Malgré mon amitié avec le président Sukarno, la bureaucratie indonésienne me rendit la vie difficile et, en 1956, à mon retour de Suisse, je n’ai pu rentrer à Bali, ce qui a été le grand drame de ma vie car couplé avec ma rupture avec Ni Pegi et notre fille Ani née en 1948. Toutefois, je fus accueilli en Thaïlande par le prince Sanidt et je me suis à nouveau marié, avec une Thaïlandaise nommée La’iad (Jettli). Heureusement, j’ai pu régulièrement retourner à Bali jusqu’à ma mort à Berne, en 1982.

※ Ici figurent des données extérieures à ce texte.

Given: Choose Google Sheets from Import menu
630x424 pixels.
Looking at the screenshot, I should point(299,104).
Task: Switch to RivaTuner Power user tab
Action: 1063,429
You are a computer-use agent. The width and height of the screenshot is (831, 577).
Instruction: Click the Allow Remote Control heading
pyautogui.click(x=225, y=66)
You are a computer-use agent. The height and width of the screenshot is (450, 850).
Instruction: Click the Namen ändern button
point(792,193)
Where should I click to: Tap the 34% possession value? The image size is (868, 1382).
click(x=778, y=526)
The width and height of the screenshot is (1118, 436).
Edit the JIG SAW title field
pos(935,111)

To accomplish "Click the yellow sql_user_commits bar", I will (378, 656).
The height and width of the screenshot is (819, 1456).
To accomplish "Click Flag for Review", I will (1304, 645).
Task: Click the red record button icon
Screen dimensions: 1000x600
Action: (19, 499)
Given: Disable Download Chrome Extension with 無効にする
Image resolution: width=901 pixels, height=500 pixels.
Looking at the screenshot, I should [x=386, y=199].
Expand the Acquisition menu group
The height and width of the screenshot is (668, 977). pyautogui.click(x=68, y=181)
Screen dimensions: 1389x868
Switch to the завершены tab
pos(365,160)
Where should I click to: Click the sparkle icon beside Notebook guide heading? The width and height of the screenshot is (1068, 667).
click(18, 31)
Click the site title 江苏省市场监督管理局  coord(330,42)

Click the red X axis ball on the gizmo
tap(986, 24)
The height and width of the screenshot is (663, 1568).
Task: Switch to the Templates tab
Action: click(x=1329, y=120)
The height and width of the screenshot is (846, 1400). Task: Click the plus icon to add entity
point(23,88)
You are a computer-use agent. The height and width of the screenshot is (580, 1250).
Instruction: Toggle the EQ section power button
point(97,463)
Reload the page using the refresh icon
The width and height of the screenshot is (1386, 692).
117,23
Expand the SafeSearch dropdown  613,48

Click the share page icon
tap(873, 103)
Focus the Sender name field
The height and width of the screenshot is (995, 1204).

Que reste-t-il aujourd’hui de mon passage à Bali ? Une nombreuse descendance, car mes deux filles ont eu plusieurs enfants, et mes peintures dont la plus grande et plus belle collection se trouve au Museum Pasifika à Nusa Dua. Mon œuvre est ma fierté, non pas parce que ces peintures sont devenues hors de prix, j’ai toujours vécu simplement, mais parce qu’elles montrent la beauté de ce qu’était Bali pas encore blessée par le progrès. »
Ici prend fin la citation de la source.